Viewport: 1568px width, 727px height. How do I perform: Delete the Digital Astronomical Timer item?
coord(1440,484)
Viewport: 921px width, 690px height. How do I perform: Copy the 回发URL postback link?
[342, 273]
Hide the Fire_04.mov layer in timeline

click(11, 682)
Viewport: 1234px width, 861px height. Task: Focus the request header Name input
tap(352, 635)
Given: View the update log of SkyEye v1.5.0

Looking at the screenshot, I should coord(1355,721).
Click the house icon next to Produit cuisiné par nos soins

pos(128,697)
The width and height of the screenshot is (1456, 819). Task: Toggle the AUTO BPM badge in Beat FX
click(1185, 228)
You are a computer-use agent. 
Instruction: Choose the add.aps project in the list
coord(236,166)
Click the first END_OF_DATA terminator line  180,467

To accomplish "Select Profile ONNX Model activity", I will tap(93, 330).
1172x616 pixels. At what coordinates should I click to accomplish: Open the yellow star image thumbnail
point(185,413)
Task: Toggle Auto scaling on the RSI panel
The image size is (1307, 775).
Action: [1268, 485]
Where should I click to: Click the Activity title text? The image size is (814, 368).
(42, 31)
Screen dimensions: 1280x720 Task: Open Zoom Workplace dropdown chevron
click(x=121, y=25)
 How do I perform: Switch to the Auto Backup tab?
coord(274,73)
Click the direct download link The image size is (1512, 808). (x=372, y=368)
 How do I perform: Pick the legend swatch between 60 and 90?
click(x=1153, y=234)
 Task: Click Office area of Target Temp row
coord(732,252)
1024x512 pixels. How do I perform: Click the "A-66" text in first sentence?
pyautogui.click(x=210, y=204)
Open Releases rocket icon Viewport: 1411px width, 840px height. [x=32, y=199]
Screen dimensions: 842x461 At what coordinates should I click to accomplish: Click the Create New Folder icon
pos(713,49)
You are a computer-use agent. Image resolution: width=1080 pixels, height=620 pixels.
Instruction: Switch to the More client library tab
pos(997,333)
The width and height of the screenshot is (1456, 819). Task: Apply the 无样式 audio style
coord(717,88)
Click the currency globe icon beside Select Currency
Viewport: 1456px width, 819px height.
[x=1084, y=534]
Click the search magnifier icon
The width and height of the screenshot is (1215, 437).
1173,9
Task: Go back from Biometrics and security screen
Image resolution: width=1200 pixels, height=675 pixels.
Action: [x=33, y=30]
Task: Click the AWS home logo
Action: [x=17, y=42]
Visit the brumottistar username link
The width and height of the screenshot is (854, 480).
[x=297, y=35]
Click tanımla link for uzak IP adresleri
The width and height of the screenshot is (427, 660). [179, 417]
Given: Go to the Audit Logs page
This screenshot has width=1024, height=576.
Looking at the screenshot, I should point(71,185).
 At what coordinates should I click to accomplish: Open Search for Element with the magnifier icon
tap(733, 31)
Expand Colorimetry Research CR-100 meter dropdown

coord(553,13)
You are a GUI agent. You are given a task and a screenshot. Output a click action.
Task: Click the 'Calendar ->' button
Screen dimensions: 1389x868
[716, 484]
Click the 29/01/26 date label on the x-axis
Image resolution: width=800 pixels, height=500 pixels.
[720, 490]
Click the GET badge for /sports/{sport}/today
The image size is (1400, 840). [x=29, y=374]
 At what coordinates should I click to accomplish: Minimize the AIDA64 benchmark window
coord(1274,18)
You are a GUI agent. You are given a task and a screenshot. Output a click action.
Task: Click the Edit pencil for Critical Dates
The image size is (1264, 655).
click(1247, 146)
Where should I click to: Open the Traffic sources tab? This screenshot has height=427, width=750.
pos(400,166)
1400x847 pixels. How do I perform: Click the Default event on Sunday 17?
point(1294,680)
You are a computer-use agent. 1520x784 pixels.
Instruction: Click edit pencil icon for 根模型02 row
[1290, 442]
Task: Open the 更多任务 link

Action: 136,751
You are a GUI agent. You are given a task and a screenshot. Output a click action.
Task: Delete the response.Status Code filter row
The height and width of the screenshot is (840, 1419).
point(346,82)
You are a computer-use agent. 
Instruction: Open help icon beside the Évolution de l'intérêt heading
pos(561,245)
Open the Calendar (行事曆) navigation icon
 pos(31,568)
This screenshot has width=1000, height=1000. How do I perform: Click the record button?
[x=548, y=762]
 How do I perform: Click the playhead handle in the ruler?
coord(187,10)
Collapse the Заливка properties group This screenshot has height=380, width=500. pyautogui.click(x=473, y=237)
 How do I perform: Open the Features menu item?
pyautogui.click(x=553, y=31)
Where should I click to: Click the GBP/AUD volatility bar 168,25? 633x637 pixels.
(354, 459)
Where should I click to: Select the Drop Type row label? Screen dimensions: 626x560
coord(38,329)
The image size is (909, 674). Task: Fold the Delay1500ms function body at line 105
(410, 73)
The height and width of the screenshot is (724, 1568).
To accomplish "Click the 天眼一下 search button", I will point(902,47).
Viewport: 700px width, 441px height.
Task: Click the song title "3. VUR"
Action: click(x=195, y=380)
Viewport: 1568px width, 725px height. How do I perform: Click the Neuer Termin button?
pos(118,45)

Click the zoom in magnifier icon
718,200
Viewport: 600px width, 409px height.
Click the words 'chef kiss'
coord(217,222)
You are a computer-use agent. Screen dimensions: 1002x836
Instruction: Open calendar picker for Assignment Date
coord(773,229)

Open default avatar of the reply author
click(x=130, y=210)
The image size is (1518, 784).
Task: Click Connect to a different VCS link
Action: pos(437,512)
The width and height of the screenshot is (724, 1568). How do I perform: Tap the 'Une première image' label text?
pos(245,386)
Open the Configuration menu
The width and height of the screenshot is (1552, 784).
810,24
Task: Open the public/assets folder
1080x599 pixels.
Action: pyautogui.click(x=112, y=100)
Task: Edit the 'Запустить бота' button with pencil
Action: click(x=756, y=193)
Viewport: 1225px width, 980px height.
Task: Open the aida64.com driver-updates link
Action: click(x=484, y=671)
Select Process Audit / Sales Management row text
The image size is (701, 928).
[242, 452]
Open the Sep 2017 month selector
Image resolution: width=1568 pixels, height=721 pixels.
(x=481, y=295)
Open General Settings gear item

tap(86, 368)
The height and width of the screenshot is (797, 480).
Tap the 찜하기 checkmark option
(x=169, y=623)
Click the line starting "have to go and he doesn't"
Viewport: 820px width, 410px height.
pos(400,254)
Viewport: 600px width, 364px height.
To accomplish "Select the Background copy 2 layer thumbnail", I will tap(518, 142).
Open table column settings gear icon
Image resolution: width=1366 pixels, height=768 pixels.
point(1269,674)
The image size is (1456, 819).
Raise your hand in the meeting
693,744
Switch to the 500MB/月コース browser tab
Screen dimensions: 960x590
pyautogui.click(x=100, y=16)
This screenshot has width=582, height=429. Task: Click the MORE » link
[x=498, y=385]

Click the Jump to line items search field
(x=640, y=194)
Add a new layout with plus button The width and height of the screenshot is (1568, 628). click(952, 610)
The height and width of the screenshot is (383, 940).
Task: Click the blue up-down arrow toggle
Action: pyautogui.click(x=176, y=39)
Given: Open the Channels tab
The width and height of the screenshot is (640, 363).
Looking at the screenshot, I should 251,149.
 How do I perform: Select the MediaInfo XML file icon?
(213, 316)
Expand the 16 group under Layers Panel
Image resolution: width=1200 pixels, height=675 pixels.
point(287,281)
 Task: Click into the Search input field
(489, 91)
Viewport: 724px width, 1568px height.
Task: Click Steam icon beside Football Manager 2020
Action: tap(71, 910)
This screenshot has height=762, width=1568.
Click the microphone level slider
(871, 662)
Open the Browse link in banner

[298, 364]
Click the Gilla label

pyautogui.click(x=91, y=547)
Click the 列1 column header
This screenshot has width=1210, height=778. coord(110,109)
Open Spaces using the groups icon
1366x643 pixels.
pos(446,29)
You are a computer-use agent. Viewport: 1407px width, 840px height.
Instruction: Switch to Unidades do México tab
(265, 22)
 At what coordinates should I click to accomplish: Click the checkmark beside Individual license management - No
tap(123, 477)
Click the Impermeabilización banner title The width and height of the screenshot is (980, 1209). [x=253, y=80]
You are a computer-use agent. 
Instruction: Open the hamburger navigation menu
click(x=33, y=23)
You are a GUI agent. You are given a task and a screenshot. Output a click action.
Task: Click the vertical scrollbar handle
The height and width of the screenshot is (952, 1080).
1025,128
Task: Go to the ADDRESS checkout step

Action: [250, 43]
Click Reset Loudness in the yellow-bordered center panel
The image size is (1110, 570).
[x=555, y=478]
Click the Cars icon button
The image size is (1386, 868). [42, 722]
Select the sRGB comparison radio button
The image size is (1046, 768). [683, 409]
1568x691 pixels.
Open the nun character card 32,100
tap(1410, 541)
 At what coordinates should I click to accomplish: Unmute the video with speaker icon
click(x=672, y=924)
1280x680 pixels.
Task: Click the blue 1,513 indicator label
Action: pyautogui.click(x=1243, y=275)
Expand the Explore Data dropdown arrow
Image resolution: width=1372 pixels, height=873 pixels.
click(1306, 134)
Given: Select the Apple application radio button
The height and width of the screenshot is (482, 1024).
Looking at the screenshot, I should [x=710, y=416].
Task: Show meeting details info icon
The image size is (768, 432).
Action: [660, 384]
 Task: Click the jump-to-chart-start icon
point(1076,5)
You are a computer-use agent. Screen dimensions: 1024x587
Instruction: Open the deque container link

——

[Exercise] Reproduce the material word for word, starting with the line that contains "Click the line" and going on through the line that contains "point(1269,674)", with both of those lines included.

[Answer]
Click the line starting "have to go and he doesn't"
Viewport: 820px width, 410px height.
pos(400,254)
Viewport: 600px width, 364px height.
To accomplish "Select the Background copy 2 layer thumbnail", I will tap(518, 142).
Open table column settings gear icon
Image resolution: width=1366 pixels, height=768 pixels.
point(1269,674)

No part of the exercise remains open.